Foto: Luis Hernandez – D2k6.es

1. «Vete a freír espárragos.»

Vete, desaparece de mi vista. Podemos mandarte a freír espárragos, directamente al cuerno o a la mierda, y a muchos otros lugares que no deberías repetir si hay niños delante.

2. «Estoy hasta los huevos/las narices/el moño/…»

¡Suficiente, hasta aquí hemos llegado! Estoy harta y no voy a aguantar mucho más, así que si eres la causa de mi enervamiento, mejor vete alejándote.

3. «Me cago en…»

¿Cómo reaccionamos cuando nos enfadamos? Nuestro principal recurso es el de defecar, figuradamente, en la causa de nuestro enfado… o en cosas que nada tienen que ver. Podemos cagarnos en tu madre, ser más específicos cagándonos en la madre que te parió, en tus muertos, en la mar, y en casi cualquier cosa que se nos ocurra.

4. «¡Que te parta un rayo!»

Tienes suerte de que seamos simples muggles.

5. «Estoy que echo chispas.»

Estoy a punto de explotar, así que mejor no te acerques demasiado.
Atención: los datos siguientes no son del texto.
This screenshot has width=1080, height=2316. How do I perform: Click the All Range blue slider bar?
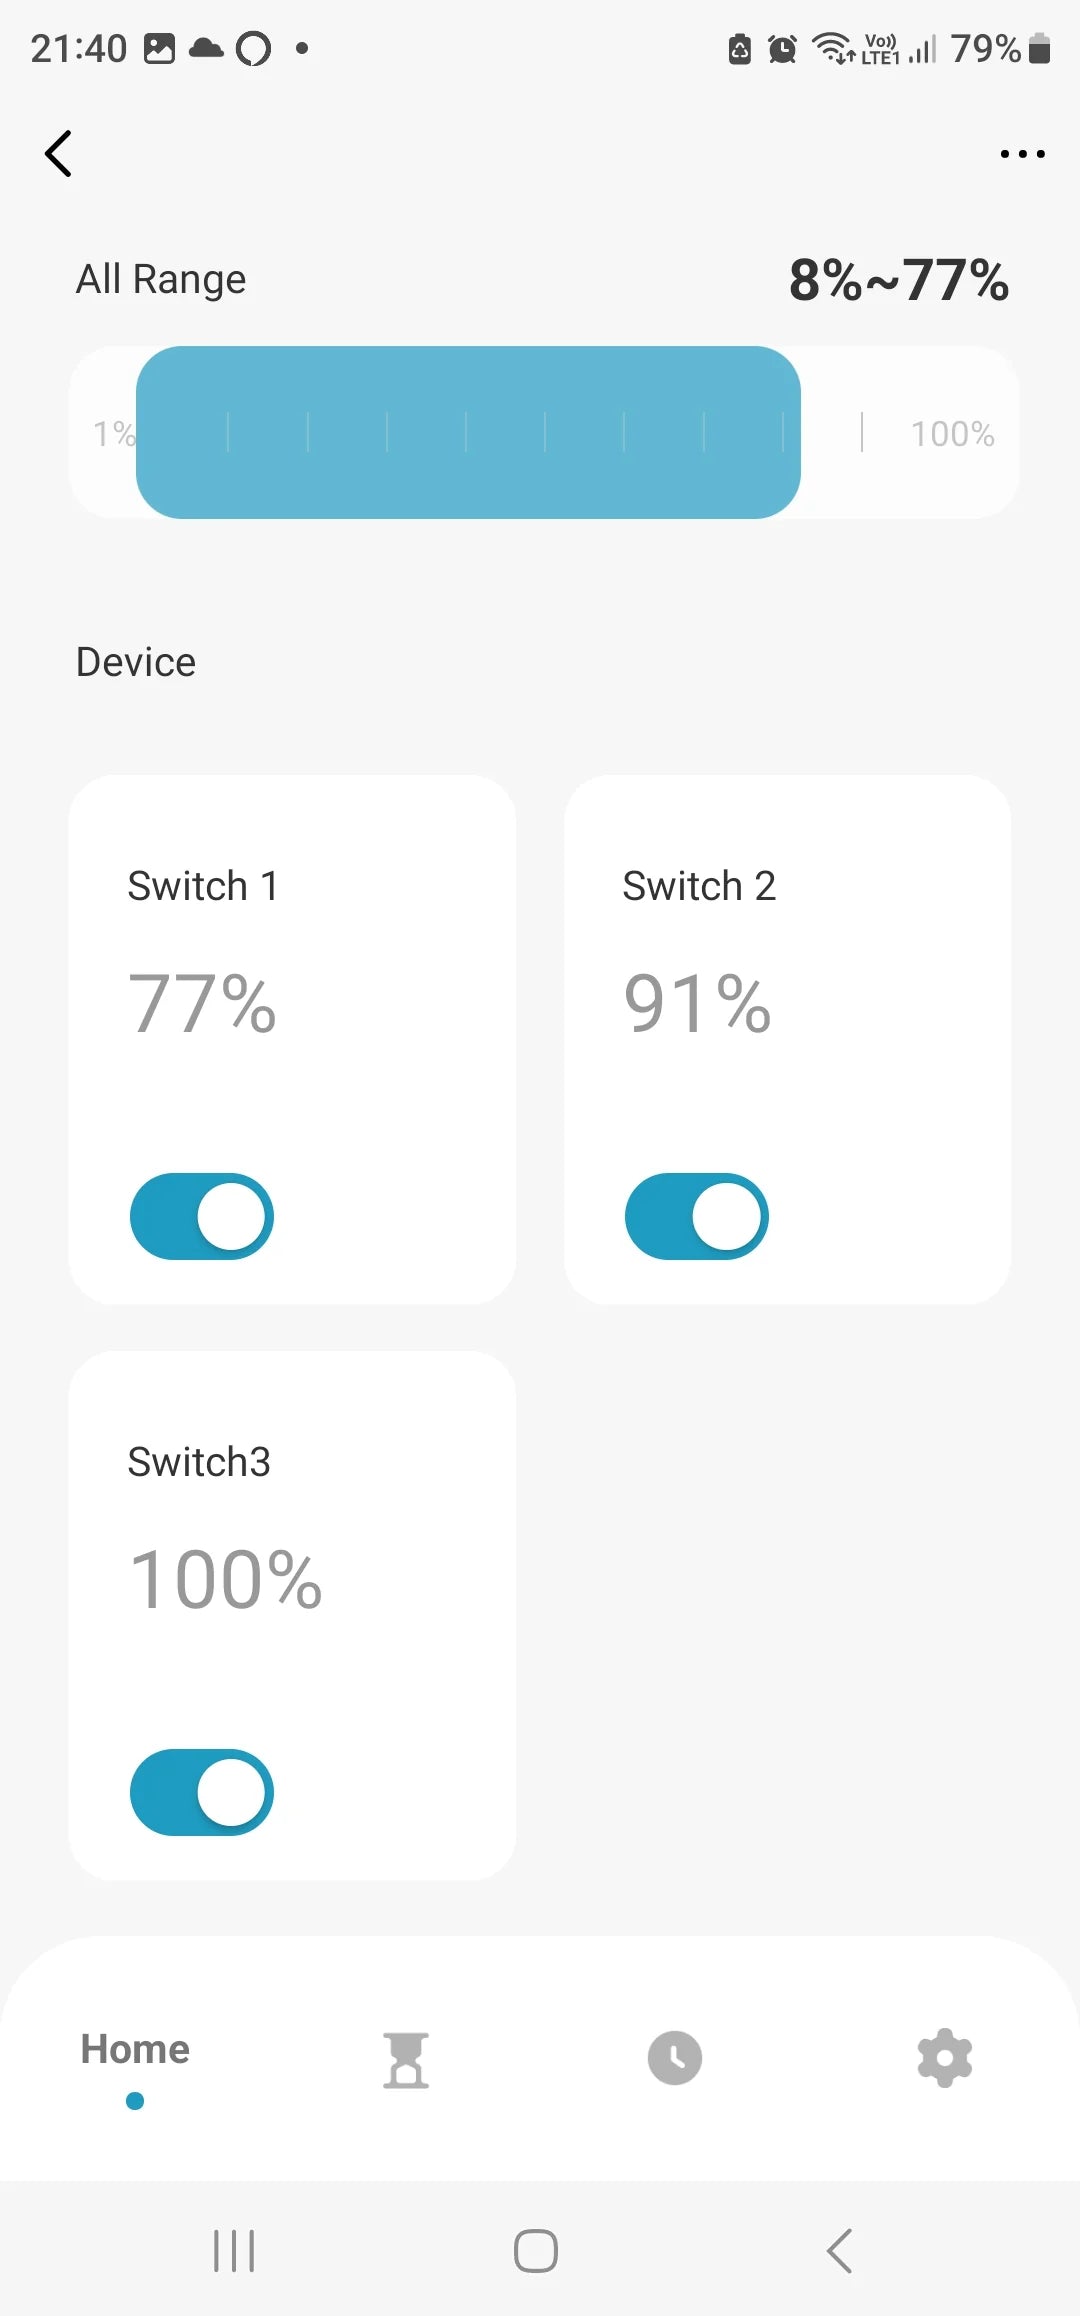[468, 432]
6. «No me busques que me encuentras…»

¡Es que estás prácticamente buscando pelea!

7. «Estoy de una mala uva/leche/hostia…»

Todos estos alimentos en su peor estado para expresar que estoy de mal humor. De muy mal humor. Desaparece cuanto antes.

8. «¿Tú eres tonto o…?»

Aquí hay tantas combinaciones como tu ingenio te permita crear. Algunas de las clásicas: ¿Eres tonto o peinas calvo? ¿Eres tonto o comes mierda? ¿Eres tonto o barres playas? La idea, por supuesto, es que la persona sobre la que estás descargando tu ira nunca gane.

9. «Eres más lento que el caballo del malo.»

¡Date prisa!

10. «Más tonto y no naces.»

No habrías encontrado el camino de salida, así de tonto eres.

11. «Me estoy calentando…»

Ten cuidado. No quieres estar delante para ver qué pasa cuando explote.

12. «No te metas donde no te llaman.»

¿Quién te ha dado vela en este entierro? ¡No es asunto tuyo y nadie te ha pedido opinión!

13. «No está el horno para bollos.»

No es el mejor momento para preguntar si te puedo dejar el coche o confesar que me rompiste el portátil.

14. «Te voy a bajar los humos.»

Ya no irás por ahí tan orgulloso y lleno de ti mismo.

15. «Me estás buscando las cosquillas.»

Y no, reír no será lo que haga cuando las encuentres.

16. «Te voy a cantar las cuarenta.»

Lárgate de aquí, creo que no vas a querer escuchar la melodía…

17. «Te voy a poner los puntos sobre las íes.»

Seamos muy claros. No vas a poder decir que creíste que no me importaba que llegaras tarde.

18. «Qué morro tienes…»

Un morro que te lo pisas, siempre pidiendo favores y nunca haciendo nada por el resto de la gente.